Thanks for any help. This has really been frustrating

So I did some experiments and found that indeed that the problem is due to the PLA filament oozing out of the nozzle after the wipe process.

To try to stop the ooze, I did my first cold pull (extrude filament at normal print temperature then turn off the heat and wait for the hot end to get to 90C then yank the filament back out by hand) followed by feeding some ABS through to purge any left over PLA. After doing this, I had success with the auto-level process when I left the ABS in the print head and printed using a PLA profile. I noticed after the wipe that nothing came out so the hot end made a good switch contact with the washer. I let the machine cool back to room temperature and then started a normal ABS print and the auto-level worked again. This is the first time in 4 months that I’ve seen it work twice in a row.

I’m going to order some of that cleaning filament

https://smile.amazon.com/eSUN-Cleaning-Filament-Ultimaker-Printers/dp/B00O92RW92/ref=cm_cr_arp_d_product_top?ie=UTF8

and try a PLA print next. But, it seems that the problem is too many PLA prints in a row without a clean out or an ABS print such that the retraction can never yank all the filament particles out so they keep leaking which creates an insulator.

Update:
PLA printed fine after the ABS print. A few more PLA prints after that only had one failure that I had to restart.
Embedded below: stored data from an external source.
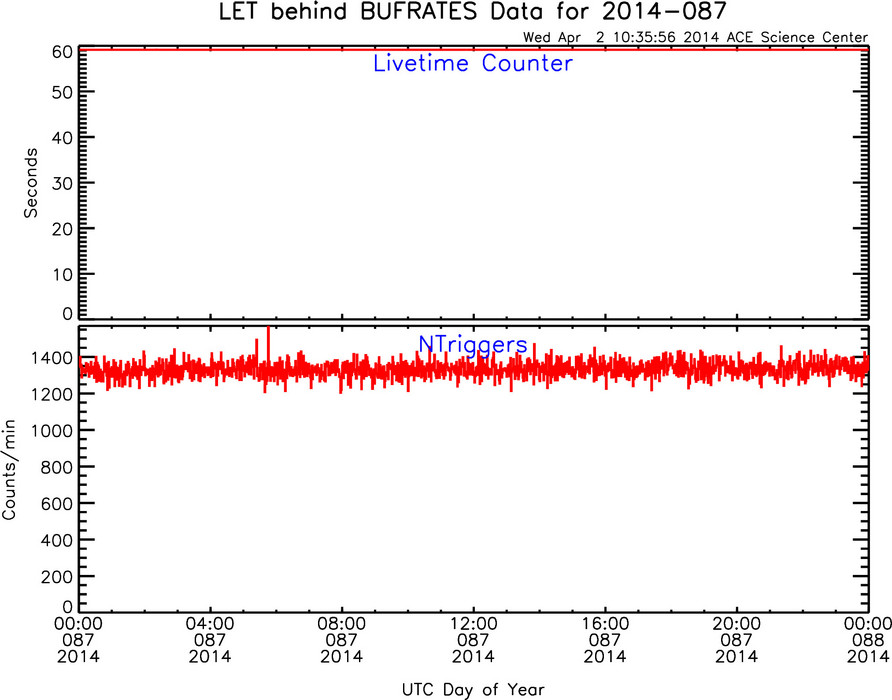Click the 12:00 time axis tick label
This screenshot has width=892, height=700.
473,640
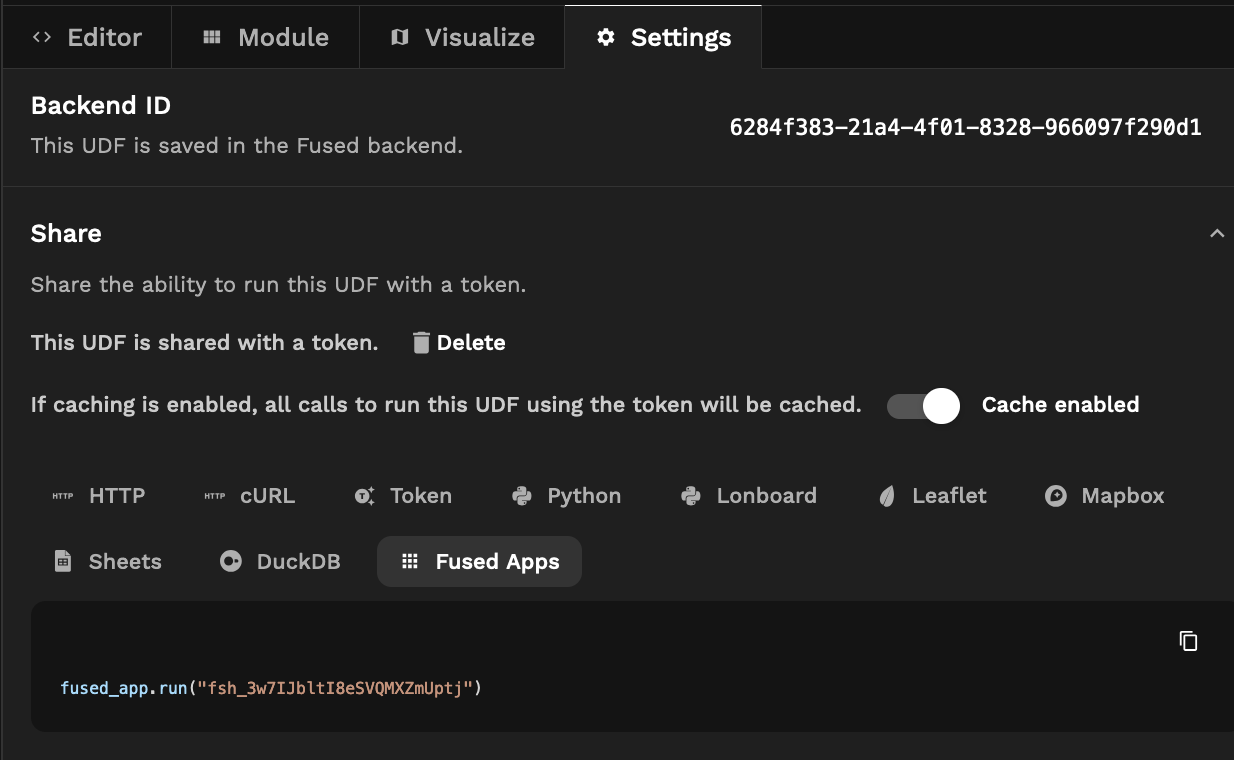Choose the Python share option
Viewport: 1234px width, 760px height.
pos(566,496)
I think for me, my problem is a dirty nozzle interior and not the exterior. I’m hoping a new nozzle or the cleaning filament will make my printer as good as new.

Looking at the schematic of the controller board, the design of the Zmin as used in the Mini for auto-leveling is scary from an ESD (Electro Static Discharge) point of view. The nozzle is tied directly to the micro-controller pin and the washers are tied to ground. If you rub your feet against a carpet and touch the nozzle (with the power on or off) you will send a very high voltage to the micro-controller pin. It would have been nice if the head included some fast switching diodes (to +5 and ground) to help the little diodes in the pin of the micro-controller. The controller is using a weak pull-up feature (behaves like a 40K Ohm resistor to +5V) to float the head voltage to +5V so that when the nozzle hits the washer, a zero can be detected on the pin.

The last sentence means that you don’t have to trace wires and check continuity to see if the wires are broken. Just power up your mini and stick a volt meter between a washer and the nozzle. If your wires are not broken, you will read about 5V (I read 4.96V). Also, the M119 command can be issued with and without a wire shorting the nozzle to a washer. Zmin should return “open” when not shorted and “TRIGGERED” when shorted.

I think it is insane to buy a $120 controller board if you just blow the input pad to the micro-controller. It seems to me that you could just wire Zmin to Zmax (pull the Zmin connector, strip the red wire and short it to the red wire of Zmax and hack the firmware to look at Zmax whenever the code is looking for Zmin. I have not looked at the source but it seems possible. A harder hack is to connect Zmin to an unused input and change the firmware to use a different pin.